Serious physical complications resulting from BN are rare. Oligomenorrhea and amenorrhea are more frequent than among women without eating disorders. Arrhythmias occasionally occur secondary to electrolyte disturbances. Tearing of the esophagus and rupture of the stomach have been reported, and constitute life-threatening events. Some patients who have chronically abused laxatives or diuretics develop transient peripheral edema when this behavior ceases, presumably due to high levels of aldosterone secondary to persistent fluid and electrolyte depletion.
The critical diagnostic features of BN are repeated episodes of binge eating followed by inappropriate and abnormal behaviors aimed at avoiding weight gain (Table 65-3). The diagnosis of BN requires a candid history from the patient detailing frequent, large eating binges followed by the purposeful use of inappropriate mechanisms to avoid weight gain. Most patients with BN who present for treatment are distressed by their inability to control their eating behavior but are able to provide such details if queried in a supportive and nonjudgmental fashion.
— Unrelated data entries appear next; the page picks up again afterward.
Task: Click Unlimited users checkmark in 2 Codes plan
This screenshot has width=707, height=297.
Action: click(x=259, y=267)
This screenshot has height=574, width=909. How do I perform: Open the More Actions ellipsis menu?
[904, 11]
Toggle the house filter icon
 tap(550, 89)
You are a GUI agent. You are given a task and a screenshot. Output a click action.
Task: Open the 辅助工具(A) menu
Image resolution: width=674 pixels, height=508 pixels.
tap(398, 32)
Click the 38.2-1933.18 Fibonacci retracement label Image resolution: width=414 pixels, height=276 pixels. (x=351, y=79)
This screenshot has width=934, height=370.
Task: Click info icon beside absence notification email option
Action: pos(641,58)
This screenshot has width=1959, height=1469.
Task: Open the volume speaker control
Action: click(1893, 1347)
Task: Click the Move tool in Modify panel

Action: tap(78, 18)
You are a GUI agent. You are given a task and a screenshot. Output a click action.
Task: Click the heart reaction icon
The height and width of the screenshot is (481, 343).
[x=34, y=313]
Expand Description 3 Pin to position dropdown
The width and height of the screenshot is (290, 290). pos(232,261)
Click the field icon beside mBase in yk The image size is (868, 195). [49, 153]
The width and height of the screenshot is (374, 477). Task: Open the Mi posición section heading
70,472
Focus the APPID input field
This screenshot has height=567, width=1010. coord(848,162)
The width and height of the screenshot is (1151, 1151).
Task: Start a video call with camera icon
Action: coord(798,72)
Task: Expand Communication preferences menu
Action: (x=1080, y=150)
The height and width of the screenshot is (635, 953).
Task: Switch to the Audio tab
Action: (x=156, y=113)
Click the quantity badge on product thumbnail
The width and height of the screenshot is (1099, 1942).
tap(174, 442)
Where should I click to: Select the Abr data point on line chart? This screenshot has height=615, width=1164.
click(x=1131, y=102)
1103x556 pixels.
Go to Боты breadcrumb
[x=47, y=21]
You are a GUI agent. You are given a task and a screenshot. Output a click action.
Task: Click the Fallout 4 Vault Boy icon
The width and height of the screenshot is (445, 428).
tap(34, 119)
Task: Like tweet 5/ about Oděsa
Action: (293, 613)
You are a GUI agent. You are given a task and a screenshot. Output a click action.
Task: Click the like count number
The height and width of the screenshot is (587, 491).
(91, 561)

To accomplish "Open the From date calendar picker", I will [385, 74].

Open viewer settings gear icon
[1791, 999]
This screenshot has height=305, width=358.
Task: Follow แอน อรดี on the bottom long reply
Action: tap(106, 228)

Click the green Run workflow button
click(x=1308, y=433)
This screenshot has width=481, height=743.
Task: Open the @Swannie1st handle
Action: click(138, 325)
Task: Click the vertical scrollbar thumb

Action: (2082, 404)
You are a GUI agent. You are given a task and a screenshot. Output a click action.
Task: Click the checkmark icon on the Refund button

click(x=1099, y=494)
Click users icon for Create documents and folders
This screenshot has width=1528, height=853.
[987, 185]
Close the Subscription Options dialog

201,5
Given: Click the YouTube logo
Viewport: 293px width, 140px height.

As in AN, there are two mutually exclusive subtypes of BN. Patients with the “purging” subtype utilize compensatory behaviors that directly rid the body of calories or fluids (e.g., self-induced vomiting, laxative or diuretic abuse), whereas those with the “nonpurging” subtype attempt to compensate for binges by fasting or by excessive exercise. Patients with the nonpurging subtype tend to be heavier and are less prone to fluid and electrolyte disturbances.
The prognosis of BN is much more favorable than that of AN. Mortality is low, and full recovery occurs in approximately 50% of patients within 10 years. Approximately 25% of patients have persistent symptoms of BN over many years. Few patients progress from BN to AN.
BN can usually be treated on an outpatient basis (Figure 65-1). Cognitive behavioral therapy (CBT) is a short-term (4 to 6 months) psychological treatment that focuses on the intense concern with shape and weight, the persistent dieting, and the binge eating and purging that characterize this disorder. Patients are directed to monitor the circumstances, thoughts, and emotions associated with binge/purge episodes, to eat regularly, and to challenge their assumptions linking weight to self-esteem. CBT produces symptomatic remission in 25 to 50% of patients.
Numerous double-bind, placebo-controlled trials have documented that antidepressant medications are useful in the treatment of BN but are probably somewhat less effective than CBT. Although efficacy has been established for virtually all chemical classes of antidepressants, only the selective serotonin reuptake inhibitor fluoxetine (Prozac) has been approved for use in BN by the U.S. Food and Drug Administration. Antidepressant medications are helpful even for patients with BN who are not depressed, and the dose of fluoxetine recommended for BN (60 mg/d) is higher than that typically used to treat depression. These observations suggest that different mechanisms may underlie the utility of these medications in BN and in depression.
A subset of patients with BN does not respond adequately to CBT, antidepressant medication, or their combination. More intensive forms of treatment, including hospitalization, may be required for such patients.